Other states also are grappling with graduation rates that are improving too slowly, if at all, as well as achievement gaps that reflect pernicious and pervasive opportunity gaps. That's why policymakers in other states have begun the hard work of rethinking what a high school diploma means and what it ought to signify. Here in New York, we should do the same.
It will be a difficult conversation for New Yorkers. But I and other Regents view it as essential. In recent years, the Board of Regents and the State Education Department tackled equally controversial issues when we revised the state's learning standards and adopted our plan to comply with the federal Every Student Succeeds Act. Those experiences point the way forward. In each case, the final product resulted from a lengthy process that was collaborative, deliberative and transparent. Each involved gathering input from many partners, including parents, teachers and school administrators, as well as representatives of higher education, the business community and the general public.
We all remember the strong push back that followed New York's rushed implementation of the Common Core standards, state assessments and teacher evaluations. We worked to avoid that experience when we revised the learning standards and when we adopted the ESSA plan, and we will be similarly deliberate and collaborative as we reconsider the high school diploma.
In June 2017, we created a Regents Research Work Group and tasked its members with overseeing work to promote greater diversity within New York's schools. In the coming months I will expand the mandate of that group, which is co-chaired by Regents Judith Johnson and Nan Eileen Mead. I will ask them to look at revising New York's graduation requirements.
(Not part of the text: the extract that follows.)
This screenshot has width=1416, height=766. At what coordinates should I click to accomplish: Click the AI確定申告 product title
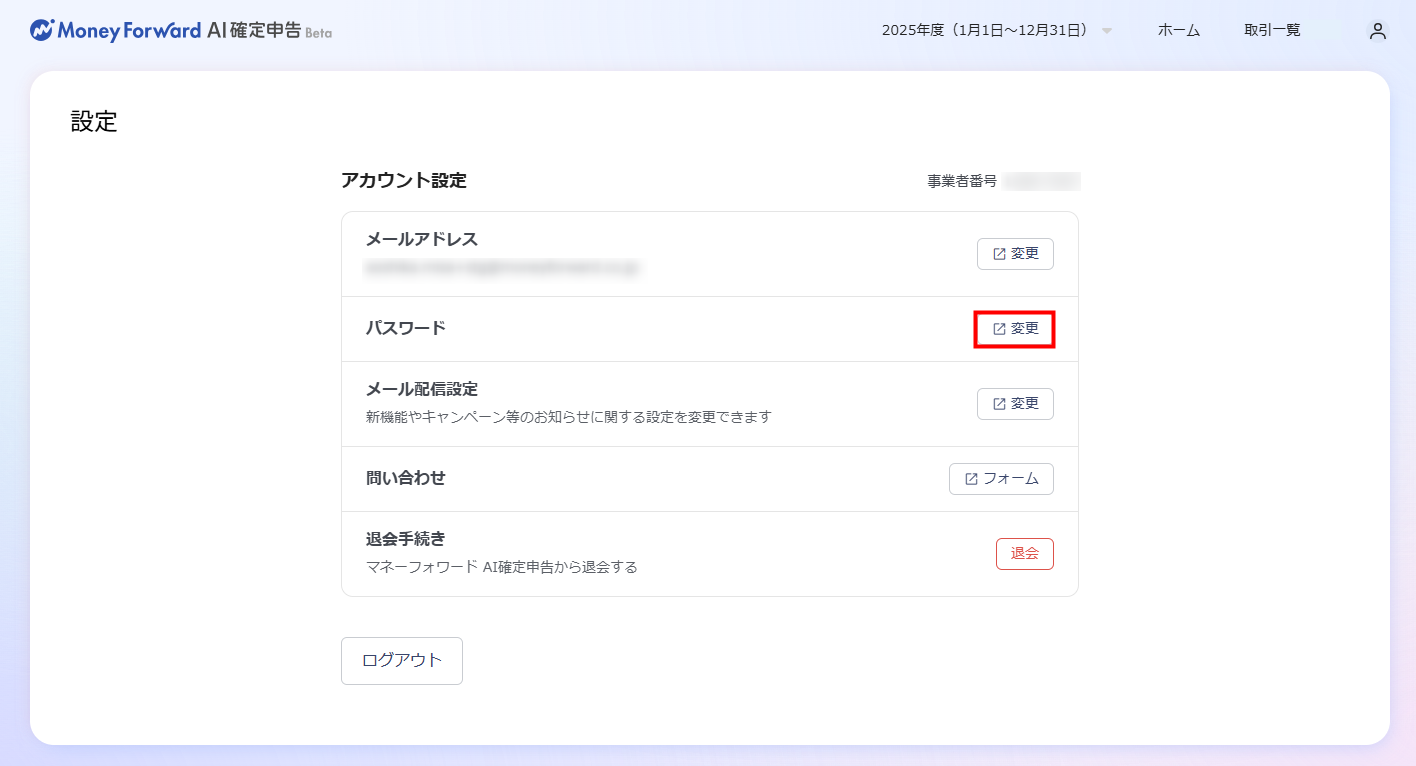tap(254, 30)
I will ask them to focus on three areas: research, practice and policy. They will address key questions, such as:
- What do we want our children to know and to be able to do before they graduate?
- How do we want them to demonstrate such knowledge and skills?
- To what degree does requiring passage of Regents exams for a diploma improve student achievement, graduation rates and college readiness?
- What other measures of achievement (e.g., capstone projects, alternative assessments or engagement in civic and community activities) could serve as indicators of high school completion?
There are examples from other states to evaluate. The process of gathering public input, studying the research and examining others' practices will take time and resources. After that, the Board of Regents will be able to consider possible policy alternatives.
No doubt that there will be strong feelings on all sides of this issue. Regents exams have been the gold standard for over a century - and with good reason. But our systems must be continually reviewed, renewed and occasionally revised in order to best serve our students and the people of this great state. It is now time for us to begin the process of looking at our graduation requirements and what it means to hold a New York State high school diploma.